Industrial controls and variable-bias circuits sometimes require the services of voltage-to-resistance converters. But they can be difficult to implement. The simple approach shown in the figure builds such a converter with two identical digital potentiometers.
Digital potentiometer U1 and comparator U3 form a digital track-and-hold circuit, in which U1 adjusts its internal voltage divider to make VWIPER track VIN. Therefore, wiper resistance is proportional to VIN. Because the digital inputs of U1 and U2 are connected together, U2 and U1 have the same wiper positions and the same resistances between corresponding terminals. Thus, the output resistance is proportional to VIN, as required for voltage-to-resistance conversion.

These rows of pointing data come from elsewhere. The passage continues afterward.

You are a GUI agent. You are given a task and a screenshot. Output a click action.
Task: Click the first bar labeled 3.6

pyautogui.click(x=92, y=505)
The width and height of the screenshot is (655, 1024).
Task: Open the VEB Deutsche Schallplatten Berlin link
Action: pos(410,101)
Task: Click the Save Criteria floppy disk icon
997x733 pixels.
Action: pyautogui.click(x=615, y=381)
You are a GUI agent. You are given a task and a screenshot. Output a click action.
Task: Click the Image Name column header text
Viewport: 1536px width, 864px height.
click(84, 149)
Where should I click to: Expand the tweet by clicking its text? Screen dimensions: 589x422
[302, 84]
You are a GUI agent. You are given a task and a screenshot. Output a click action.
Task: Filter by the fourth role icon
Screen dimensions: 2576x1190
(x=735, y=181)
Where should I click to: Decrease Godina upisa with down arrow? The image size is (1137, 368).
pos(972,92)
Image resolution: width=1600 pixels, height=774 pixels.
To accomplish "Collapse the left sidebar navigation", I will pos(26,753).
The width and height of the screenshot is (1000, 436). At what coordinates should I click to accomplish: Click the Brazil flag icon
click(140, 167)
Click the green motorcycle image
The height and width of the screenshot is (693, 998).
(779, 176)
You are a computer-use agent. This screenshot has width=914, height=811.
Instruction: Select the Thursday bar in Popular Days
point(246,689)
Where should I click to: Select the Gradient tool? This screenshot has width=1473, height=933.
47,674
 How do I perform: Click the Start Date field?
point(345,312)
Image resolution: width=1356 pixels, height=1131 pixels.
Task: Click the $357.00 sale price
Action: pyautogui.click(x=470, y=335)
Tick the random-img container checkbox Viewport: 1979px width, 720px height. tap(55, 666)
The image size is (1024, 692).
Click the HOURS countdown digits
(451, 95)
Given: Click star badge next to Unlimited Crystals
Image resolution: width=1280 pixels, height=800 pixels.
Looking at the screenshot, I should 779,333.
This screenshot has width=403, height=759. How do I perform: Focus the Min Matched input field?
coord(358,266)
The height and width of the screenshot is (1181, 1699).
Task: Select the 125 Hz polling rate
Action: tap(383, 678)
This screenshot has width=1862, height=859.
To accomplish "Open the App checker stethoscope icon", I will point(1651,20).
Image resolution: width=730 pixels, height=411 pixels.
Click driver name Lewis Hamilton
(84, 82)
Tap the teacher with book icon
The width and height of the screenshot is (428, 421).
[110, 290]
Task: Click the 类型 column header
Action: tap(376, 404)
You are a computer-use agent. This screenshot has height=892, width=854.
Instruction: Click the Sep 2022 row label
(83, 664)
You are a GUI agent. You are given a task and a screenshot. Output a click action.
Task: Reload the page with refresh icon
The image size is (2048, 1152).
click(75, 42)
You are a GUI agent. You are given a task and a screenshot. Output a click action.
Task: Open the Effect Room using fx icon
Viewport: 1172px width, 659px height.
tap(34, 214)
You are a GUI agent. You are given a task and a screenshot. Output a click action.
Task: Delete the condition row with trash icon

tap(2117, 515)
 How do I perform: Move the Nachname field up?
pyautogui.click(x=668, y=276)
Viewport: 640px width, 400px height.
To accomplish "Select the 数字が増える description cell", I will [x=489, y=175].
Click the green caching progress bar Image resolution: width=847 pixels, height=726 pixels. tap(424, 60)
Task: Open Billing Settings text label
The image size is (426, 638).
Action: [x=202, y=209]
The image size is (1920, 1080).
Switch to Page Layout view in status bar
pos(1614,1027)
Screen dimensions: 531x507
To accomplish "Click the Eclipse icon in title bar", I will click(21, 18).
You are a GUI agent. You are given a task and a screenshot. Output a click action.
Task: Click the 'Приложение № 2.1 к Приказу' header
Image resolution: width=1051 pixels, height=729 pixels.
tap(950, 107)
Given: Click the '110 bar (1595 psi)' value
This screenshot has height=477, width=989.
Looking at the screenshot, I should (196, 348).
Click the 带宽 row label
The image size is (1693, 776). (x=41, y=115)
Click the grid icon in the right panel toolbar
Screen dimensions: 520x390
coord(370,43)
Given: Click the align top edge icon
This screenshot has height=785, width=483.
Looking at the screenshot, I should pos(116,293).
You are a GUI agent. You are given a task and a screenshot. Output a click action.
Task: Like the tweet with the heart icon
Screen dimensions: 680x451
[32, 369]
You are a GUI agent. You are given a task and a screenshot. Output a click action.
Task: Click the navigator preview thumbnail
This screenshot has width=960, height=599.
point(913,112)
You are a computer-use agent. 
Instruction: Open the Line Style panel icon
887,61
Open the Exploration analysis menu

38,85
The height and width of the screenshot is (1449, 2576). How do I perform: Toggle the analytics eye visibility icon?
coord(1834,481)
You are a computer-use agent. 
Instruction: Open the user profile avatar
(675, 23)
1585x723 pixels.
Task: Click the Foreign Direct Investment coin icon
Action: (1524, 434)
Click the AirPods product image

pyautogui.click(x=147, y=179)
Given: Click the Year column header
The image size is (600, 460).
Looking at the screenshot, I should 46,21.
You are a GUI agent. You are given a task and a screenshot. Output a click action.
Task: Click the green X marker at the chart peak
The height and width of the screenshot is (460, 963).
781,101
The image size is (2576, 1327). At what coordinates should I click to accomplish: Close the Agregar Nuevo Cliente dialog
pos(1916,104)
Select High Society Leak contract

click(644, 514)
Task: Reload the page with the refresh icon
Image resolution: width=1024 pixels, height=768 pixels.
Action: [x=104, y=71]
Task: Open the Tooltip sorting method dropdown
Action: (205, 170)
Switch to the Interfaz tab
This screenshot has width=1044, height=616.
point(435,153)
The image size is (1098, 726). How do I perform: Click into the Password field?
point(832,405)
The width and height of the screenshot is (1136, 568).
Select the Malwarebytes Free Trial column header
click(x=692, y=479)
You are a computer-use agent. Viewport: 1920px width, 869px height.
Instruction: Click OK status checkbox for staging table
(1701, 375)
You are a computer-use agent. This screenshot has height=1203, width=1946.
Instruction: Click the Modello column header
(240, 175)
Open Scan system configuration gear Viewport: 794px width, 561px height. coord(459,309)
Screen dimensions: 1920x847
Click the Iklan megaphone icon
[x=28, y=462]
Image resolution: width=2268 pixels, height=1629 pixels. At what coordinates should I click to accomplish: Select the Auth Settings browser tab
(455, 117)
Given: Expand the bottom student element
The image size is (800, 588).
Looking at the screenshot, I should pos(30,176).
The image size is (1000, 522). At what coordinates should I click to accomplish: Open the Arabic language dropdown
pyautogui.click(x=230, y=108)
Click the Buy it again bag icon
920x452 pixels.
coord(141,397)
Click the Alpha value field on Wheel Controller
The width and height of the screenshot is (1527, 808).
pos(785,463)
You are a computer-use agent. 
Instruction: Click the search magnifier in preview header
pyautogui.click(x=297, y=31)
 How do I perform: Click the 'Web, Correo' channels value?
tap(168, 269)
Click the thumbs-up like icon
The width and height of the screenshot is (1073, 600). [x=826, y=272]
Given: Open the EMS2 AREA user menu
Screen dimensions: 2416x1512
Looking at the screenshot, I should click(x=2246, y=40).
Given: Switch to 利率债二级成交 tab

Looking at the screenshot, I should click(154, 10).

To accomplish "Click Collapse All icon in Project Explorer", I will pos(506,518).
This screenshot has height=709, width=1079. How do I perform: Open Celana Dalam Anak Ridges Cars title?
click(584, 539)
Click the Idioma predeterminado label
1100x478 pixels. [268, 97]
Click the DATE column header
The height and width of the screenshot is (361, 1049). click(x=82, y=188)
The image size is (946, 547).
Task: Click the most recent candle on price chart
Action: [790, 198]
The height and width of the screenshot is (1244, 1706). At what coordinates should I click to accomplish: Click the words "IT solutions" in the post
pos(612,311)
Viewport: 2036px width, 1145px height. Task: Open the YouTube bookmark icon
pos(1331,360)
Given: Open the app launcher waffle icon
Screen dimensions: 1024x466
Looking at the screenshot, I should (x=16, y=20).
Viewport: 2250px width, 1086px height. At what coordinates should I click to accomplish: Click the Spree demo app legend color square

Operation of the digital track-and-hold is as follows: To track VIN, the wiper (center tap) of digital potentiometer U1 moves up or down as each clock pulse arrives. Comparator U3 compares the analog input (VIN) with the wiper voltage (VWIPER).
If VIN > VWIPER, the comparator asserts logic high, causing the wiper position to move up and increase the value of VWIPER. VWIPER keeps increasing until it's greater than VIN. Then the comparator toggles and drives the wiper position downward. On each clock cycle, the wiper moves up or down as required to track VIN. Reference inputs for the voltage divider (VH and VL) set the input voltage range: If the VIN range is 0 to 5 V dc, set VL = GND and VH = 5 V dc.
Because U1 and U2 are identical and their digital inputs are connected together, their wiper positions are the same. Applying a logic Low to the LOCK input allows the output resistance to change with VIN, while applying a logic High holds the resistance value indefinitely.
LOCK may be connected permanently to ground. In that case, though, the output resistance toggles continually between two consecutive states, even if VIN is constant. For example, if the potentiometer is 10 kΩ and you set the wiper to 5 kΩ, the output resistance will toggle between 5.0 and 5.3125 kΩ on every clock cycle. If necessary, you can filter that effect by connecting a capacitor to the output wiper. A clock frequency between 100 Hz and 10 kHz is acceptable.
Output resistance doesn't change instantly with VIN, but it takes a number of clock cycles to reach its final value. The number of cycles (32 max) depends on the initial wiper position and the input voltage.
If higher resolution is needed, substitute a 6- or 8-bit digital potentiometer for the 5-bit model shown. Choose a digital pot that has a known state at power-up. Note that the MAX5160 has a power-up reset that sets the wiper position to mid-scale, enabling the two digital pots to synchronize to the same resistance.